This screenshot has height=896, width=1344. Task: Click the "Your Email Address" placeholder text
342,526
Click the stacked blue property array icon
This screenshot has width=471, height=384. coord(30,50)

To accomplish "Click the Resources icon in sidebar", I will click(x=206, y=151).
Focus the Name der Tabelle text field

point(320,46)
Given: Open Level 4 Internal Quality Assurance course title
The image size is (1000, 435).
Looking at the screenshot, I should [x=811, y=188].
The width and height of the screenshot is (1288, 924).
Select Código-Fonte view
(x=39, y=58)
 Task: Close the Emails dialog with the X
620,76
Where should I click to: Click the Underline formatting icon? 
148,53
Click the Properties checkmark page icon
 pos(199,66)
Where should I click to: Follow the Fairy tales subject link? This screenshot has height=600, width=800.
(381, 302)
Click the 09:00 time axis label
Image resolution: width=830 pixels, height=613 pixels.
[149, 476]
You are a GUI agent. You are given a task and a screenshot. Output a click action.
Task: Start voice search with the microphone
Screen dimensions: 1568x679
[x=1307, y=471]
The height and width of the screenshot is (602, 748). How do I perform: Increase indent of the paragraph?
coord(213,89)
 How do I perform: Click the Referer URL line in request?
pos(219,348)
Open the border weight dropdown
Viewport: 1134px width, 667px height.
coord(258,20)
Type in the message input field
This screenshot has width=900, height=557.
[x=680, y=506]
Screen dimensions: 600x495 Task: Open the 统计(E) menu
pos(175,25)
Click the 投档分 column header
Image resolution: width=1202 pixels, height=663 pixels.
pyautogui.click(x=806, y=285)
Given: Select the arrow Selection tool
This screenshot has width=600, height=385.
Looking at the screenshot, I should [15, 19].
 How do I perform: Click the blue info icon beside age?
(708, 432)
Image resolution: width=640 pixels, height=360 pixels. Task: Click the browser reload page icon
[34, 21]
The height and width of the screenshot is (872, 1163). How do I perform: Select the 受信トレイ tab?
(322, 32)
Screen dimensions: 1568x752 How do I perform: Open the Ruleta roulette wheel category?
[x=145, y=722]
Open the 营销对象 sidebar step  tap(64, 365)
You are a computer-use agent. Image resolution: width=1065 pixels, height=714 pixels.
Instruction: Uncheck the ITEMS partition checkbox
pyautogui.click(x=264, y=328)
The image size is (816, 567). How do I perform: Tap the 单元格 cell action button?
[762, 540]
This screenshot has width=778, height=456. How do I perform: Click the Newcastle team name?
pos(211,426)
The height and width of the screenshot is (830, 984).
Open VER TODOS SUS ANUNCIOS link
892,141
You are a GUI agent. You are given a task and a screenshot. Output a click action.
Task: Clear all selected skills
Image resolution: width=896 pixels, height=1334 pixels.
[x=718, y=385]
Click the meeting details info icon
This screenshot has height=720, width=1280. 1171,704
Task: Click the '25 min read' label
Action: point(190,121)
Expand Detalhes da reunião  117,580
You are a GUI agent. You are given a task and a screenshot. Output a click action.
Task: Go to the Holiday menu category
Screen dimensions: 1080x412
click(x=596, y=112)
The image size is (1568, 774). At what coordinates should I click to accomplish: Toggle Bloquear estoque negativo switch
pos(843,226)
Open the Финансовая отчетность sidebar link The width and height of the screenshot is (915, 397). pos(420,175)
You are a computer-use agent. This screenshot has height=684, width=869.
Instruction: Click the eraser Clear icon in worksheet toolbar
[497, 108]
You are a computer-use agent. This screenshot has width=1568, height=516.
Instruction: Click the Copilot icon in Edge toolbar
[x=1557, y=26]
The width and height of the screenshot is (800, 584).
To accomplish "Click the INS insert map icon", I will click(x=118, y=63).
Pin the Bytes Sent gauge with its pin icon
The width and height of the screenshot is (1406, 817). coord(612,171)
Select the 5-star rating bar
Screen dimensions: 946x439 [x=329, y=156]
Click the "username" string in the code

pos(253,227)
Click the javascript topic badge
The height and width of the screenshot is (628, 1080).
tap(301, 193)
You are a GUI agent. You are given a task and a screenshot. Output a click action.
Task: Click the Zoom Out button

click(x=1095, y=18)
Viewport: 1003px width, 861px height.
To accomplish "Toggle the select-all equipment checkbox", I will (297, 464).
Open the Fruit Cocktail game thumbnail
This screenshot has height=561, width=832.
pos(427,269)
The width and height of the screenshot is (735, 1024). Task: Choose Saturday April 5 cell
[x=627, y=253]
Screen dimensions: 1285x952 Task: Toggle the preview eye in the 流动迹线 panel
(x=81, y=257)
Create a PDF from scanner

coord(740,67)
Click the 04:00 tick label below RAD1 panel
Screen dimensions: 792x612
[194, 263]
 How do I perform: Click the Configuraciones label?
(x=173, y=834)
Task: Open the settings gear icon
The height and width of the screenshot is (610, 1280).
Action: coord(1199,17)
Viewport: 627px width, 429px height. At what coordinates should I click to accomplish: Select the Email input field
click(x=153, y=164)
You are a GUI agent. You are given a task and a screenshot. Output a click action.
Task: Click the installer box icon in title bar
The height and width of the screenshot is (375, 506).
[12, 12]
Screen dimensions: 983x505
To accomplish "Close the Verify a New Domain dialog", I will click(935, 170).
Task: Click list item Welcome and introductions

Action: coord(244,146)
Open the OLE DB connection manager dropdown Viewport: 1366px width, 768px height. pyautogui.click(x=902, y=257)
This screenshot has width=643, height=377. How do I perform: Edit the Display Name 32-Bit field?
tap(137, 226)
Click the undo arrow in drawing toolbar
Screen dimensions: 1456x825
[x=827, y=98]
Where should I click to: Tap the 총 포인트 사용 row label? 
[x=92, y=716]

→ **Exercise prompt**
The data should be printed again exactly, line for line.

→ **Reply**
This screenshot has height=896, width=1344. Task: Click the "Your Email Address" placeholder text
342,526
Click the stacked blue property array icon
This screenshot has width=471, height=384. coord(30,50)

To accomplish "Click the Resources icon in sidebar", I will click(x=206, y=151).
Focus the Name der Tabelle text field

point(320,46)
Given: Open Level 4 Internal Quality Assurance course title
The image size is (1000, 435).
Looking at the screenshot, I should [x=811, y=188].
The width and height of the screenshot is (1288, 924).
Select Código-Fonte view
(x=39, y=58)
 Task: Close the Emails dialog with the X
620,76
Where should I click to: Click the Underline formatting icon? 
148,53
Click the Properties checkmark page icon
 pos(199,66)
Where should I click to: Follow the Fairy tales subject link? This screenshot has height=600, width=800.
(381, 302)
Click the 09:00 time axis label
Image resolution: width=830 pixels, height=613 pixels.
[149, 476]
You are a GUI agent. You are given a task and a screenshot. Output a click action.
Task: Start voice search with the microphone
Screen dimensions: 1568x679
[x=1307, y=471]
The height and width of the screenshot is (602, 748). How do I perform: Increase indent of the paragraph?
coord(213,89)
 How do I perform: Click the Referer URL line in request?
pos(219,348)
Open the border weight dropdown
Viewport: 1134px width, 667px height.
coord(258,20)
Type in the message input field
This screenshot has width=900, height=557.
[x=680, y=506]
Screen dimensions: 600x495 Task: Open the 统计(E) menu
pos(175,25)
Click the 投档分 column header
Image resolution: width=1202 pixels, height=663 pixels.
pyautogui.click(x=806, y=285)
Given: Select the arrow Selection tool
This screenshot has width=600, height=385.
Looking at the screenshot, I should [15, 19].
 How do I perform: Click the blue info icon beside age?
(708, 432)
Image resolution: width=640 pixels, height=360 pixels. Task: Click the browser reload page icon
[34, 21]
The height and width of the screenshot is (872, 1163). How do I perform: Select the 受信トレイ tab?
(322, 32)
Screen dimensions: 1568x752 How do I perform: Open the Ruleta roulette wheel category?
[x=145, y=722]
Open the 营销对象 sidebar step  tap(64, 365)
You are a computer-use agent. Image resolution: width=1065 pixels, height=714 pixels.
Instruction: Uncheck the ITEMS partition checkbox
pyautogui.click(x=264, y=328)
The image size is (816, 567). How do I perform: Tap the 单元格 cell action button?
[762, 540]
This screenshot has width=778, height=456. How do I perform: Click the Newcastle team name?
pos(211,426)
The height and width of the screenshot is (830, 984).
Open VER TODOS SUS ANUNCIOS link
892,141
You are a GUI agent. You are given a task and a screenshot. Output a click action.
Task: Clear all selected skills
Image resolution: width=896 pixels, height=1334 pixels.
[x=718, y=385]
Click the meeting details info icon
This screenshot has height=720, width=1280. 1171,704
Task: Click the '25 min read' label
Action: point(190,121)
Expand Detalhes da reunião  117,580
You are a GUI agent. You are given a task and a screenshot. Output a click action.
Task: Go to the Holiday menu category
Screen dimensions: 1080x412
click(x=596, y=112)
The image size is (1568, 774). At what coordinates should I click to accomplish: Toggle Bloquear estoque negativo switch
pos(843,226)
Open the Финансовая отчетность sidebar link The width and height of the screenshot is (915, 397). pos(420,175)
You are a computer-use agent. This screenshot has height=684, width=869.
Instruction: Click the eraser Clear icon in worksheet toolbar
[497, 108]
You are a computer-use agent. This screenshot has width=1568, height=516.
Instruction: Click the Copilot icon in Edge toolbar
[x=1557, y=26]
The width and height of the screenshot is (800, 584).
To accomplish "Click the INS insert map icon", I will click(x=118, y=63).
Pin the Bytes Sent gauge with its pin icon
The width and height of the screenshot is (1406, 817). coord(612,171)
Select the 5-star rating bar
Screen dimensions: 946x439 [x=329, y=156]
Click the "username" string in the code

pos(253,227)
Click the javascript topic badge
The height and width of the screenshot is (628, 1080).
tap(301, 193)
You are a GUI agent. You are given a task and a screenshot. Output a click action.
Task: Click the Zoom Out button

click(x=1095, y=18)
Viewport: 1003px width, 861px height.
To accomplish "Toggle the select-all equipment checkbox", I will (297, 464).
Open the Fruit Cocktail game thumbnail
This screenshot has height=561, width=832.
pos(427,269)
The width and height of the screenshot is (735, 1024). Task: Choose Saturday April 5 cell
[x=627, y=253]
Screen dimensions: 1285x952 Task: Toggle the preview eye in the 流动迹线 panel
(x=81, y=257)
Create a PDF from scanner

coord(740,67)
Click the 04:00 tick label below RAD1 panel
Screen dimensions: 792x612
[194, 263]
 How do I perform: Click the Configuraciones label?
(x=173, y=834)
Task: Open the settings gear icon
The height and width of the screenshot is (610, 1280).
Action: coord(1199,17)
Viewport: 627px width, 429px height. At what coordinates should I click to accomplish: Select the Email input field
click(x=153, y=164)
You are a GUI agent. You are given a task and a screenshot. Output a click action.
Task: Click the installer box icon in title bar
The height and width of the screenshot is (375, 506).
[12, 12]
Screen dimensions: 983x505
To accomplish "Close the Verify a New Domain dialog", I will click(935, 170).
Task: Click list item Welcome and introductions

Action: coord(244,146)
Open the OLE DB connection manager dropdown Viewport: 1366px width, 768px height. pyautogui.click(x=902, y=257)
This screenshot has width=643, height=377. How do I perform: Edit the Display Name 32-Bit field?
tap(137, 226)
Click the undo arrow in drawing toolbar
Screen dimensions: 1456x825
[x=827, y=98]
Where should I click to: Tap the 총 포인트 사용 row label? 
[x=92, y=716]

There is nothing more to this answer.